I love reading that back - a little soul pep talk. And, while it speaks to my heart, my brain is still in this
old pattern neuropathway rut. My logic side needs to be nourished too to help calm myself for when I am out of water, out of flow. I think the universe knew that and gave me something special today...a podcast suggestion.
It has been months since I opened that app. I mostly follow comedy or old Viner talk podcasts - light-hearted things, but today they suggested Jay Shetty and his overthinking episode. In this podcast, he gave me the one thing I have been struggling to really do, give permission that this is an ok trait and that it has a place in life. Overthinking is your brain's natural state of problem-solving on hyper mode.
This state can be really great for some things, like solving a problem at work or planning vacations to new places ;-) it can be crippling when it creeps into things that don't really have a problem to overcome....like writing a blog post.
I don't want to go into all the details, he gives 7 points to reduce this cycle, but I'll share my biggest takeaways:
a. Don’t ask too many people for their opinion: keep who you ask advice for to their expertise or experience. Don't go shopping for support or opinions - it adds too much unnecessary information to the issue that you're spinning on. Think about it in four categories: the person who cares about you, experts, someone with high character/moral integrity aka the rational humans and someone who has consistently been there.
The idea behind keeping the circle small, and building a structure to find the solution can help with overthinking. As soon as you introduce someone who has never, oh let's just randomly say, dated in 2024 at the age of 37 and hasn't had to deal with a generation that is in dating purgatory between apps and wanting to meet someone naturally in person like the old days, I'm not going to talk to them about how tough it is to meet people. But...I might talk to the high-character person about something I've said or a reaction I am having.
Keep it small and keep it simple = slowing the spinning down to catch all the views and make a rational decision.

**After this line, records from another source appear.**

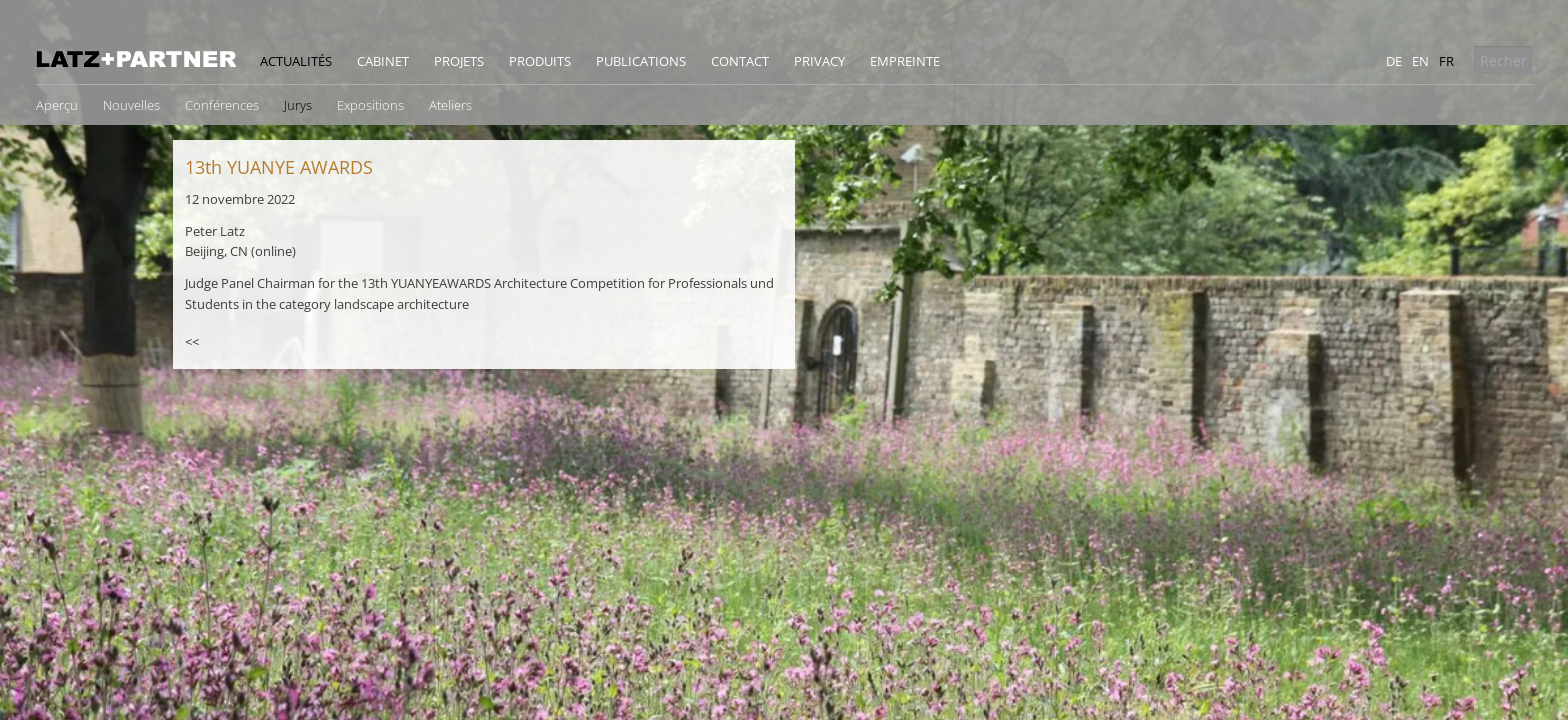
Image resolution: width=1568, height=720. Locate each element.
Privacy (819, 61)
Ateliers (450, 105)
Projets (459, 61)
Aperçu (57, 105)
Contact (740, 61)
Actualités (296, 61)
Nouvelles (131, 105)
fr (1446, 61)
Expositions (370, 105)
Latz (136, 59)
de (1394, 61)
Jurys (298, 105)
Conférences (222, 105)
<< (192, 342)
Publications (641, 61)
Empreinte (905, 61)
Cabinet (383, 61)
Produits (540, 61)
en (1420, 61)
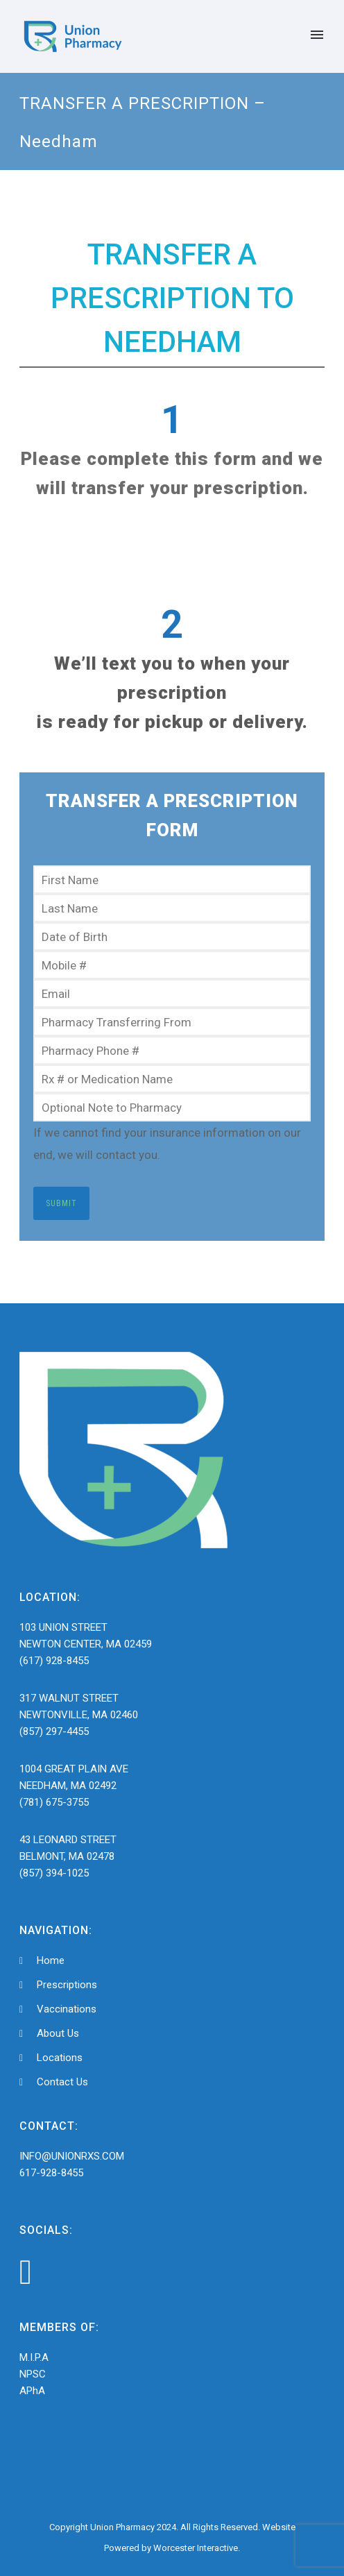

b. Focus on the good things and small wins: oh man! This is a tough one - this is what the automatic writing was telling me to do, this is what OGBF was writing about. A win for me right now is being vocal about boundaries I have and even just recognizing that it's coming up for me. It may take me a day to communicate it, but I got there and didn't just ghost! Progress is progress and you can't negate that. I've been trying to practice gratitude in the mornings and I can tell when I miss days, my spinning happens faster, I'm harder on myself and it's just a terrible mood.
Small wins for the win!
After all of this am I "cured" from overthinking, absolutely not! Do I have steps to slow the spinning, f ya. Am I going to forgive myself for taking a month to write this...you better believe it. I'm just going with the flow now, not beating myself up for not meeting an arbitrary schedule I've created for myself. Or not putting extra pressure on something I've said yes to that ultimately blocks my creative brain.
I have my task and my homework for the next little bit: divert the neuropathways into creating new information flows to take time to relax, enjoy the view and dip into the river that flows.
See you on the path to finding joy ✌🏻!